(Target position records)
================

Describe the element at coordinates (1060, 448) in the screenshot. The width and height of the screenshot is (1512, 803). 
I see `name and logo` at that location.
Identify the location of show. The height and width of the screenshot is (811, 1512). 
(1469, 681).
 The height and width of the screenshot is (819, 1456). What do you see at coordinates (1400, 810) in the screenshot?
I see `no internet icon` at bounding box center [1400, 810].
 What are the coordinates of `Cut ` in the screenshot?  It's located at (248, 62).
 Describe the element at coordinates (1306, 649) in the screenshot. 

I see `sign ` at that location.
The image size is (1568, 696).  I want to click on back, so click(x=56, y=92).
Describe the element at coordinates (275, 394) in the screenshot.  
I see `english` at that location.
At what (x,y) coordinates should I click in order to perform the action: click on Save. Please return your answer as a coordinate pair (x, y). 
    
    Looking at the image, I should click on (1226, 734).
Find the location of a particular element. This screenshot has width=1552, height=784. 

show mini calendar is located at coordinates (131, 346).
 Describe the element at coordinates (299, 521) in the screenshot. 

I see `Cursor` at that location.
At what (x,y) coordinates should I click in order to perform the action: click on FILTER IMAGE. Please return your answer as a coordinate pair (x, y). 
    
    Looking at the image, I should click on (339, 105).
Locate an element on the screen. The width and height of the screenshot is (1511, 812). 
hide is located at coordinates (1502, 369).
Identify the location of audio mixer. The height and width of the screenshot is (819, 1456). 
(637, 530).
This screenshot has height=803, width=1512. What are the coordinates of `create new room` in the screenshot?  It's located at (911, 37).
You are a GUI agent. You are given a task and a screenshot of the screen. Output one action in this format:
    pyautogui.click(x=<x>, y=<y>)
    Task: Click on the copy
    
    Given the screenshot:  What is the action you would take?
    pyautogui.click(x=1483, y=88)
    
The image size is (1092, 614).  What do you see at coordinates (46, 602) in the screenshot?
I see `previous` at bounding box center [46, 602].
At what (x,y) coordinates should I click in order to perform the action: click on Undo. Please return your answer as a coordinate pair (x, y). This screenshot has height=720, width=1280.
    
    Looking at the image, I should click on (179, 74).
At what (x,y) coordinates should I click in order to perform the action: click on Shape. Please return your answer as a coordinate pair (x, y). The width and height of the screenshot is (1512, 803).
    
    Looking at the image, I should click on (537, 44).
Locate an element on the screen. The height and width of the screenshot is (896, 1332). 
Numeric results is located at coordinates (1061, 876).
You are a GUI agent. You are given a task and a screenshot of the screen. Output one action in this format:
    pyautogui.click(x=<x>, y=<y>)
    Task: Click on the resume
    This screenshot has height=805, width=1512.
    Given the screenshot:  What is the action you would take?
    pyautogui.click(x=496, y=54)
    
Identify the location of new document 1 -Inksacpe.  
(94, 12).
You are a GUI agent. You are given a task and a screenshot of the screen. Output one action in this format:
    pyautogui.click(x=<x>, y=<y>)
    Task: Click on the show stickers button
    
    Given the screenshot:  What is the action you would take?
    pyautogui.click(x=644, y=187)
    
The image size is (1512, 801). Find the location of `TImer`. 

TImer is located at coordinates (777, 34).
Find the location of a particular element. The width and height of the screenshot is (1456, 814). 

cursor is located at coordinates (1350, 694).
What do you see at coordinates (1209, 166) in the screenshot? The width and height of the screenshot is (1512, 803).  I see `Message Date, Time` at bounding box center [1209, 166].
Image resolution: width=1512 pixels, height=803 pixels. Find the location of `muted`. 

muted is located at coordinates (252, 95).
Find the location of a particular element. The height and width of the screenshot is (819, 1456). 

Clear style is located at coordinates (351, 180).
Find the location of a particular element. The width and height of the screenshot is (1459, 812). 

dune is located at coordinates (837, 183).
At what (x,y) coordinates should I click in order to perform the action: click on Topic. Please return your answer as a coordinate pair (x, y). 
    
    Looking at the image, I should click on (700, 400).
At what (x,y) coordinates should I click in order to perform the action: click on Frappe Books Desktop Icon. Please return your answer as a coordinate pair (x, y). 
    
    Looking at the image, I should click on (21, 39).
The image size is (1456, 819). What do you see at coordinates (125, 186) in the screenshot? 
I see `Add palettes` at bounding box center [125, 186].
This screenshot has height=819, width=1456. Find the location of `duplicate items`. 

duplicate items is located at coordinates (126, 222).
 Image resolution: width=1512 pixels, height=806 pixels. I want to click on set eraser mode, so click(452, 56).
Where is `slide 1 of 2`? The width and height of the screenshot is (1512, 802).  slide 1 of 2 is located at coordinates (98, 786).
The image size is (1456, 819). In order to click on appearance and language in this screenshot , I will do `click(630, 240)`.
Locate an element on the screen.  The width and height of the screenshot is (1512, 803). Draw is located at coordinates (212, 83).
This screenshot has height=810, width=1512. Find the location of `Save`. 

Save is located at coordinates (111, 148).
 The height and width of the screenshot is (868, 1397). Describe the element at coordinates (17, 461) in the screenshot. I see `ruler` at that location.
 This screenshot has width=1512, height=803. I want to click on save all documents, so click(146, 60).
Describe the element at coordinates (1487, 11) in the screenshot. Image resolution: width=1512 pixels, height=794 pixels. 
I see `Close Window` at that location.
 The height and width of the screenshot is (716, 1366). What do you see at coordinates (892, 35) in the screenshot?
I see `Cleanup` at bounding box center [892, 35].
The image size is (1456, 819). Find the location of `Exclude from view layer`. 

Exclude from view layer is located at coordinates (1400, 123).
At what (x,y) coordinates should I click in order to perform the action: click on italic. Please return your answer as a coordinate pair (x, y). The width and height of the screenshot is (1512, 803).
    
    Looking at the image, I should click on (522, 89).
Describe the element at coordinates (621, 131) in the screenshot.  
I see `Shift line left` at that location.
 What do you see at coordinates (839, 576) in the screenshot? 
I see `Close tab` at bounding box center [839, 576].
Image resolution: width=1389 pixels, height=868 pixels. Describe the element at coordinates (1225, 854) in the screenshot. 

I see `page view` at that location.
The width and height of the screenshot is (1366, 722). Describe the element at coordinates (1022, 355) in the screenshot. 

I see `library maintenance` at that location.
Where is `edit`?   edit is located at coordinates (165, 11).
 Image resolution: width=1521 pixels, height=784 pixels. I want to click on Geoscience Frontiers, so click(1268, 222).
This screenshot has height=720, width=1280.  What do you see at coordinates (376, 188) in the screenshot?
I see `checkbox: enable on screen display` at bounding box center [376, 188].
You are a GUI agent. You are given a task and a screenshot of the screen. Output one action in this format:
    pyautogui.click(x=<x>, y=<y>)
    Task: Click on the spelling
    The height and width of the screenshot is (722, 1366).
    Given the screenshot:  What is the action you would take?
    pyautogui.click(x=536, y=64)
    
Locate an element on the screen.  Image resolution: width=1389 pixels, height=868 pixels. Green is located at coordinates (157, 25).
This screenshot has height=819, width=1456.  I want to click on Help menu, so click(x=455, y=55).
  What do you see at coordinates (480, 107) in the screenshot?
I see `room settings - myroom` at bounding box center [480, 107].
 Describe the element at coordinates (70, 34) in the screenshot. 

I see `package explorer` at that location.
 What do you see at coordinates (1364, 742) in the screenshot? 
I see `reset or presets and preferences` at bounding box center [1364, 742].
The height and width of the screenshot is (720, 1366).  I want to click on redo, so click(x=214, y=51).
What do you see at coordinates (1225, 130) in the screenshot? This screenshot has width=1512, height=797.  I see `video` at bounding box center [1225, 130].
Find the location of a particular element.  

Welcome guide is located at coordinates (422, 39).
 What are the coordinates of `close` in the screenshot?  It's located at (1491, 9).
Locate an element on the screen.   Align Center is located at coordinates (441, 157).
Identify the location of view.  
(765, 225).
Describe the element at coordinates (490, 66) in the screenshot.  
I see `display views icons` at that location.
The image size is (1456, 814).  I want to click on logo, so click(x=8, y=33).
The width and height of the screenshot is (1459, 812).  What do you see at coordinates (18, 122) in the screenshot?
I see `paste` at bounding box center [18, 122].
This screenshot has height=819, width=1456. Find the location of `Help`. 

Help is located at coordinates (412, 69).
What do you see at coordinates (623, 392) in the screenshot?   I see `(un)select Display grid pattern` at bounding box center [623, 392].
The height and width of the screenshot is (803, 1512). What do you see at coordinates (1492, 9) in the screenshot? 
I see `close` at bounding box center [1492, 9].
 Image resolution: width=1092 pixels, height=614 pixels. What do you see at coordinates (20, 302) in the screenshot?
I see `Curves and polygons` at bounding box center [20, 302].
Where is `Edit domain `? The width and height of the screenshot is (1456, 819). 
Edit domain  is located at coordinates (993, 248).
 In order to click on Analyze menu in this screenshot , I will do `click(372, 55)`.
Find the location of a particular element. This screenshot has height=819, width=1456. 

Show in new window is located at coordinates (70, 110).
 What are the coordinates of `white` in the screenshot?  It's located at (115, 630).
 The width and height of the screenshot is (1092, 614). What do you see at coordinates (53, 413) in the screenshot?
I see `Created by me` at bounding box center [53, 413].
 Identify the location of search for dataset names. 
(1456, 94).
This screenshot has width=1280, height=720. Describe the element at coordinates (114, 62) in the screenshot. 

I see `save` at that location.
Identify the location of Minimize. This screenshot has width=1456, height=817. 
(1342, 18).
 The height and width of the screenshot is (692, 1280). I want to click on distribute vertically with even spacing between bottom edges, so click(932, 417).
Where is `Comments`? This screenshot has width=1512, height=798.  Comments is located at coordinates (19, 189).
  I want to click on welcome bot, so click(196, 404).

================

▸ What you are asked to do
Starting at the line that contains "so click(x=455, y=55)." and stopping after the line that contains "The height and width of the screenshot is (720, 1366).", write those entries out again with "Describe" swapped for "Identify" and nothing else changed.

▸ Solution to the problem
This screenshot has height=819, width=1456.  I want to click on Help menu, so click(x=455, y=55).
  What do you see at coordinates (480, 107) in the screenshot?
I see `room settings - myroom` at bounding box center [480, 107].
 Identify the element at coordinates (70, 34) in the screenshot. 

I see `package explorer` at that location.
 What do you see at coordinates (1364, 742) in the screenshot? 
I see `reset or presets and preferences` at bounding box center [1364, 742].
The height and width of the screenshot is (720, 1366).  I want to click on redo, so click(x=214, y=51).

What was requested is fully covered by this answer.